Is it possible to implement event filtering (and/or routing) in a managed Splunk Cloud deployment without the usage of an on-prem Heavy Forwarder?
The scenario is:
- Running a managed Splunk Cloud instance
- Need to ingest AWS Cloudtrail logs (preferably using the "AWS Add-on" app and configure a SQS-Based S3 input)
- Need to filter out the majority of Cloudtrail events before they hit the Index and so impact the license
- (Critical requirement) Need to avoid "external" self-managed components like Heavy Forwarders (main reason to get a managed Cloud instance)
If the answer is no, I am also open to other suggestions.
Note: I am aware that AWS Add-on allows to setup a "Generic S3" input for Cloudtrail that implements "in-line" event blacklisting. Unfortunately this is not an option in my scenario as the input type is way too heavy on S3 operations.
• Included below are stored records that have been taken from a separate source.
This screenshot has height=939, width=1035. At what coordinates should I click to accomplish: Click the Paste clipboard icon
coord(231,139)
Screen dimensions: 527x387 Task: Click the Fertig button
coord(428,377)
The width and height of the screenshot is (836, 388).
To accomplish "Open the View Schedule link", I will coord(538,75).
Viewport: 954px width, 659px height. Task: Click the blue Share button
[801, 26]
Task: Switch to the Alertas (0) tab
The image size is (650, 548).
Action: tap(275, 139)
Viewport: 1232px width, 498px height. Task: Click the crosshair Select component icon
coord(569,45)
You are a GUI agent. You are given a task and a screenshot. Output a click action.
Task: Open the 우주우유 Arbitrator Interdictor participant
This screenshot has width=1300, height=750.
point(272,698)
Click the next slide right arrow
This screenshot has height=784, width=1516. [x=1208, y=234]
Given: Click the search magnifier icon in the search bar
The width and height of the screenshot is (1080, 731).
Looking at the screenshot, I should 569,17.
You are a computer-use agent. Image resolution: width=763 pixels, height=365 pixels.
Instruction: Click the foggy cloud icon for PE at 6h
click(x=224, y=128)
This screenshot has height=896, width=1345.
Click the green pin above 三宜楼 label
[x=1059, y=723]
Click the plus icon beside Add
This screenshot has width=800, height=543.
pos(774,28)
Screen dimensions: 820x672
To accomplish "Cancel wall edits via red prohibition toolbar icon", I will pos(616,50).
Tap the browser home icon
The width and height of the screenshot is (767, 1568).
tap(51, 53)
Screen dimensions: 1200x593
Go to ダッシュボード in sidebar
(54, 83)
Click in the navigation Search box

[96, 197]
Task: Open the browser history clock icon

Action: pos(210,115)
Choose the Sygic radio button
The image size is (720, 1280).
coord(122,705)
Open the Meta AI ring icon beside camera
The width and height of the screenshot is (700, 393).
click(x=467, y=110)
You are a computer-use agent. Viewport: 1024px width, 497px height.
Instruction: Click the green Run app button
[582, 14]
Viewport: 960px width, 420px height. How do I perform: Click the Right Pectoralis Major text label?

Yes, you can do that with below props and transforms.conf configuration. You need to put this on Indexer on Cloud instance. This configuration will stop the event from indexing on the indexer.
props.conf [<source/sourcetype/host on which you want to filter the events>] TRANSFORMS-filter_events = filter_events_tr transforms.conf [filter_events_tr] REGEX = <regex which defined which events to be filtered out from _raw> DEST_KEY = queue FORMAT = nullQueue
Hope this helps!!!
Thank you @VatsalJagani !
Follow-up question - what's the best way to manage props/transform files in a Cloud instance? I have heard you can manage those through vetted apps, but the process of updating an app through Splunk support can be tedious and slow sometimes...
@stefanovalentino - No, In Splunk cloud, the only way is that you ask the support team to put these configurations. As this requires backend access. Even if there would have been a way, I would have recommend that you go through Cloud support team.